[Saved data entries]
****************************************

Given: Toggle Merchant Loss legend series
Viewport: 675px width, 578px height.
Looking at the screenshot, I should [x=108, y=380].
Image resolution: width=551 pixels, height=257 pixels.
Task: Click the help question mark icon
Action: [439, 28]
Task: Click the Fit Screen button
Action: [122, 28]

****************************************

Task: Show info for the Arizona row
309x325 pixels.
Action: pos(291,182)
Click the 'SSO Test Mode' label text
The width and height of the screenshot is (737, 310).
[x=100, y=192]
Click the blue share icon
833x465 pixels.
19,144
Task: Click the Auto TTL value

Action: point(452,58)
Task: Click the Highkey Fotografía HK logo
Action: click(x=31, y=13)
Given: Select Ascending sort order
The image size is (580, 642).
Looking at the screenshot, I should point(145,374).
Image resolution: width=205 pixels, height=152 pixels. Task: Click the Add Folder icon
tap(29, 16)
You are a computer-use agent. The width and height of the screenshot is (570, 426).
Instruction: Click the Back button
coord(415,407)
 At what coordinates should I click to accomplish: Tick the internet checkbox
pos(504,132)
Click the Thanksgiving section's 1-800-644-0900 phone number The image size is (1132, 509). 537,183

****************************************

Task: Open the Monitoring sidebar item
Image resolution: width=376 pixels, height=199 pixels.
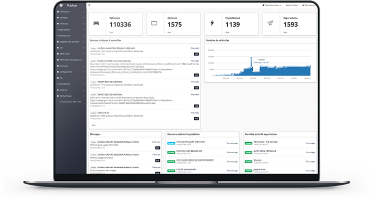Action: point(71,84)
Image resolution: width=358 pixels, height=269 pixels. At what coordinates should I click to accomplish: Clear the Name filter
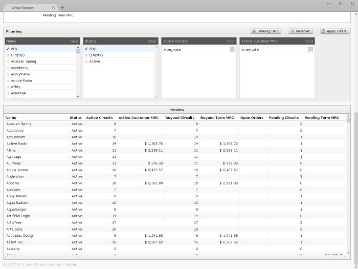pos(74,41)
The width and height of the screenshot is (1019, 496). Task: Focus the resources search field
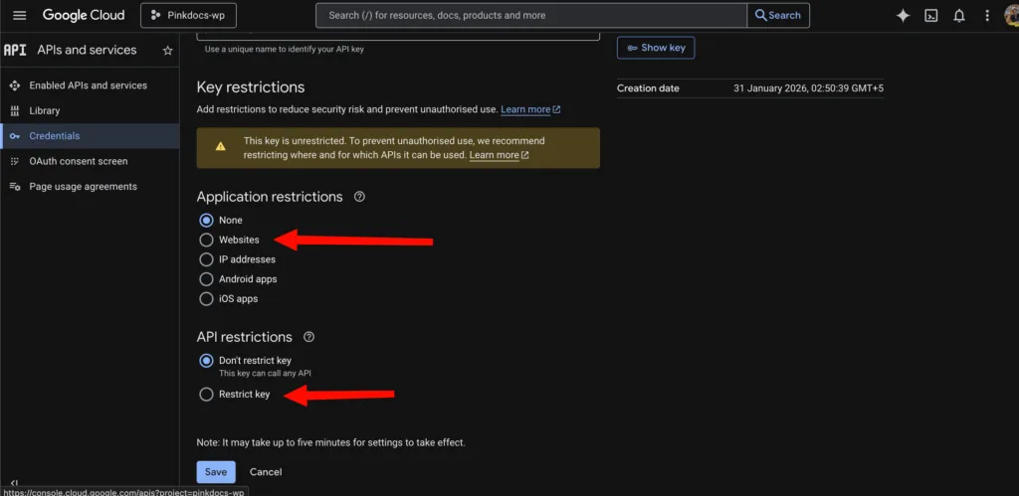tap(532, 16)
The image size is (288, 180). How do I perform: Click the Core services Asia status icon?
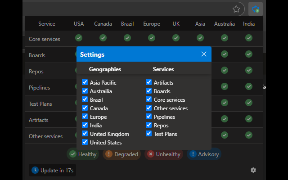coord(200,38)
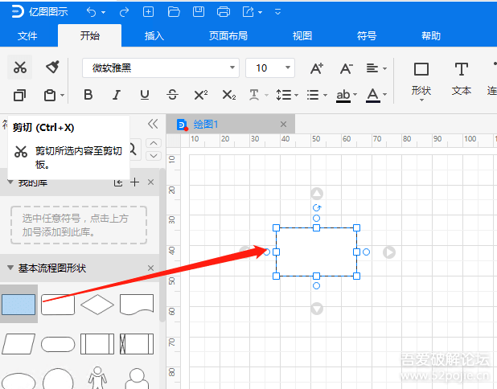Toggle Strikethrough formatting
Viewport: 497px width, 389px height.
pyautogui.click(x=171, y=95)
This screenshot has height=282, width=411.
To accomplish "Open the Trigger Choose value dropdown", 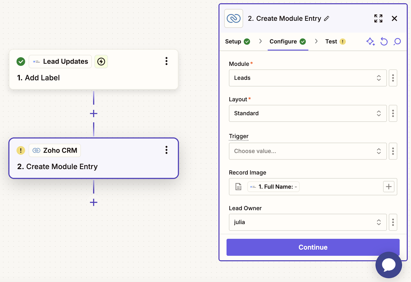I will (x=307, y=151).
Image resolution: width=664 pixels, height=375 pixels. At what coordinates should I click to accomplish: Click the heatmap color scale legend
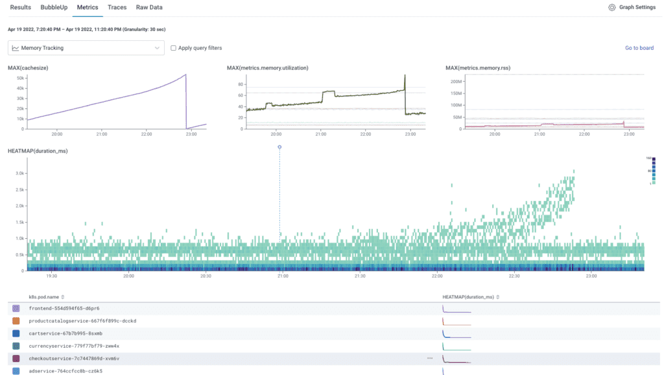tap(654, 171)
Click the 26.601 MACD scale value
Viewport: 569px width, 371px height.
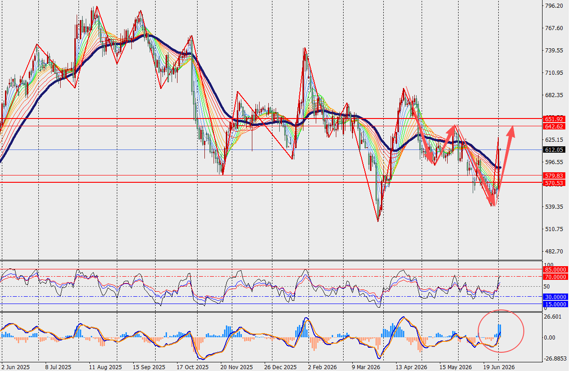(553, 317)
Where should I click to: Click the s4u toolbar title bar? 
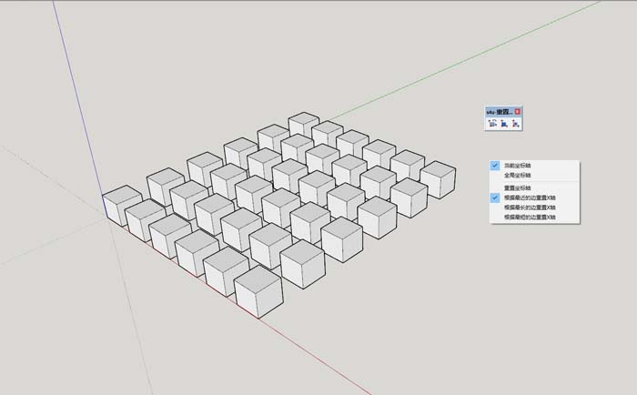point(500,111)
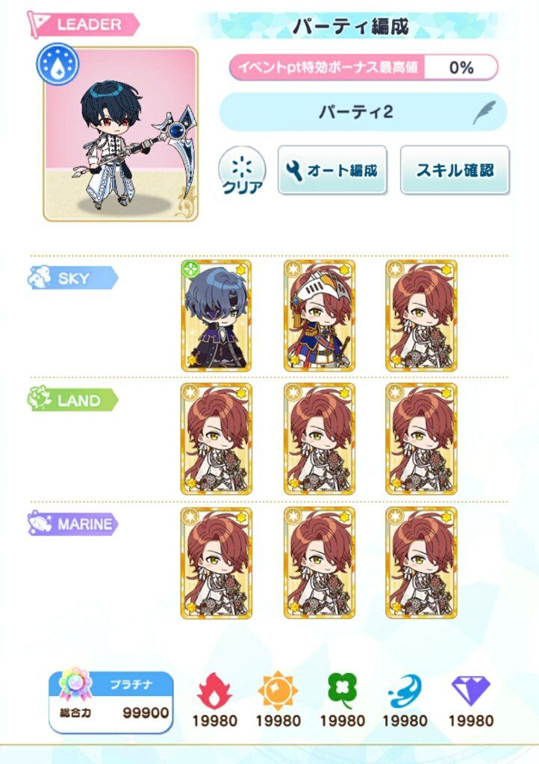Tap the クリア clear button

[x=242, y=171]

****************************************

▸ TASK TO COMPLETE
Take the stretch of lines above from the one containing "You are a computer-use" through the one containing "Click the Thanksgiving" and repeat it exactly, adding no other line.

▸ SOLUTION FOR THIS EXERCISE
You are a computer-use agent. The width and height of the screenshot is (570, 426).
Instruction: Click the Back button
coord(415,407)
 At what coordinates should I click to accomplish: Tick the internet checkbox
pos(504,132)
Click the Thanksgiving section's 1-800-644-0900 phone number The image size is (1132, 509). 537,183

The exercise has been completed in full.